The Impact of DevOps and Cloud Scale Computing on HPC

A look at the impact DevOps, cloud scale computing and other software engineering advances have had on HPC

The Impact of DevOps and Cloud Scale Computing on HPC

I had many interesting conversations at HPC Club, some of which are really worthy of sharing. The first of these started out as a familiar favourite. Hiring for HPC, particularly younger people as many people in the field slowly retire, but then evolved into a conversation about skill sets that were always important in HPC but have now become more widely adopted, such as DevOps.

Unlike most of my posts, the ideas here are not all my own. But in accordance with HPC Club rules I won’t credit who they are from, unless that person chooses claim credit themselves of course 😉

I have on multiple occasions asked the question “What is HPC?”. Not because I’m suffering from retrograde amnesia, but because I have been trying, perhaps too subtly, to make a point. In a pre cloud-scale compute era, HPC was quite unique in its ability to manage hundreds to thousands of servers. Today there are SaaS companies that quietly run larger compute estates.
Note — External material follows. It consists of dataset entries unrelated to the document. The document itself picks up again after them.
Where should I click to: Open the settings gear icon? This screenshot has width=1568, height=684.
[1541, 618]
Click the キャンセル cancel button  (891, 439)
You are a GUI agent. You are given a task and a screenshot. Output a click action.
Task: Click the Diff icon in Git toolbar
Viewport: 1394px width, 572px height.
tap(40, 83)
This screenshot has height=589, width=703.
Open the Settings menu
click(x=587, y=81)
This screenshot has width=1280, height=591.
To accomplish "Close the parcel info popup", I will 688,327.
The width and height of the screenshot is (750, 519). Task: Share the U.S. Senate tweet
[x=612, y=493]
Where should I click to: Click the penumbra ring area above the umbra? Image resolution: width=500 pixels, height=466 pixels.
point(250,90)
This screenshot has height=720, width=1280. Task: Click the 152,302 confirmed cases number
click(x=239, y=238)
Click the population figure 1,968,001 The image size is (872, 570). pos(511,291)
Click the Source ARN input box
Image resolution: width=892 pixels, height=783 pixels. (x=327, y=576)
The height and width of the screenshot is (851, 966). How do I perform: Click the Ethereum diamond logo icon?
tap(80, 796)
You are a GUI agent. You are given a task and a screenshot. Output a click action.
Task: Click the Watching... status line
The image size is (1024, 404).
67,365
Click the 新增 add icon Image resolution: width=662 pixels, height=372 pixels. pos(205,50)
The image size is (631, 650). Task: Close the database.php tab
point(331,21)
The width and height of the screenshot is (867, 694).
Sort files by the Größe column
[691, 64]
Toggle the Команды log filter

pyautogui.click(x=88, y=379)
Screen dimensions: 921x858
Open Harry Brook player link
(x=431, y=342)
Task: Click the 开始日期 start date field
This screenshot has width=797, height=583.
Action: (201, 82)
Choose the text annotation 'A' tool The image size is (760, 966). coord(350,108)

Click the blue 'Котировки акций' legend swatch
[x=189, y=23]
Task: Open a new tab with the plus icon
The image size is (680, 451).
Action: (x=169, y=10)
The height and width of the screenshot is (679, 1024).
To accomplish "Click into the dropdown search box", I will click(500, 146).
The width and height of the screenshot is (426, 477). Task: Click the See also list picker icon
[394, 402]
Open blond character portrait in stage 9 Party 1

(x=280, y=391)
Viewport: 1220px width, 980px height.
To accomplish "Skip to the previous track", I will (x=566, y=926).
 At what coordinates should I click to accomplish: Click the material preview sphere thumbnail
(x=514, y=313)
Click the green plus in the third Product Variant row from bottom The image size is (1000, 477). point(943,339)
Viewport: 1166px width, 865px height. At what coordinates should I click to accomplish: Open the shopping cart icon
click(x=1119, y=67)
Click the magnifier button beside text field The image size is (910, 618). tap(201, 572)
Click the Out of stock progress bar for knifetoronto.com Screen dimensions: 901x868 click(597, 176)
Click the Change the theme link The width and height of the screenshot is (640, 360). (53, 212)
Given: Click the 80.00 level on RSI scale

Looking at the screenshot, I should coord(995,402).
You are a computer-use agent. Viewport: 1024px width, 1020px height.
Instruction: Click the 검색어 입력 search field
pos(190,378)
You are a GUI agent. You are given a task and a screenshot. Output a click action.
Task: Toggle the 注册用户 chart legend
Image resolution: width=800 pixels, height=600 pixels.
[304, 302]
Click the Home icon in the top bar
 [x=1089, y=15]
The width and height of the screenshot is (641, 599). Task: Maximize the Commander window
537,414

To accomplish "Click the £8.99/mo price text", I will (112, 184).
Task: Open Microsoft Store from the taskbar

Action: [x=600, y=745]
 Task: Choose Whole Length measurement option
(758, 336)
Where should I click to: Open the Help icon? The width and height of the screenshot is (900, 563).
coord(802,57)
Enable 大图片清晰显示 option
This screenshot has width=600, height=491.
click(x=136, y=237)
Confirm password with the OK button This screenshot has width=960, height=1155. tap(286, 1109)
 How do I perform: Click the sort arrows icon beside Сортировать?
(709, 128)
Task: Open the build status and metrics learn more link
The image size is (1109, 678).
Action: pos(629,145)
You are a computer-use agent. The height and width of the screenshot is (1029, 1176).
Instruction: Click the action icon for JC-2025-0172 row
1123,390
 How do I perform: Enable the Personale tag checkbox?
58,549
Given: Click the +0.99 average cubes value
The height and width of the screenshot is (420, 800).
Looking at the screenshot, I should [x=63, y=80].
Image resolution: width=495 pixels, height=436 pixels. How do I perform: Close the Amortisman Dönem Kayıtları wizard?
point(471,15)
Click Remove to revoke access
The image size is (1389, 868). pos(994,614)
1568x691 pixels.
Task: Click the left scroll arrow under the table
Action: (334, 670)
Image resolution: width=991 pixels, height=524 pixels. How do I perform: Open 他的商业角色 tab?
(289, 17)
As such, many skills that were perhaps once unique to HPC, can now be found more commonly. Where once click ops was the only way people managed their compute estate we have seen the emergence and establishment of DevOps and numerous tools such as Ansible and Terraform. And along with them, increased expertise in this field.

Having to deal with concurrency and parallelism were perhaps once reserved to people in the HPC domain. Today are commonplace in even the smallest distributed systems. Things that were once complex and touched by few (probably writing code in C++) are now commonplace and used daily (in C# and other modern languages). Not only have programming languages and tools evolved to give us constructs to ease parallel computing, so has the understanding of the average engineer to take advantage of them.

While perhaps HPC is still niche and a smaller percentage of people are working in the domain, many more of the skills needed to do so are available in the larger and now much more prevalent domain of large scale compute.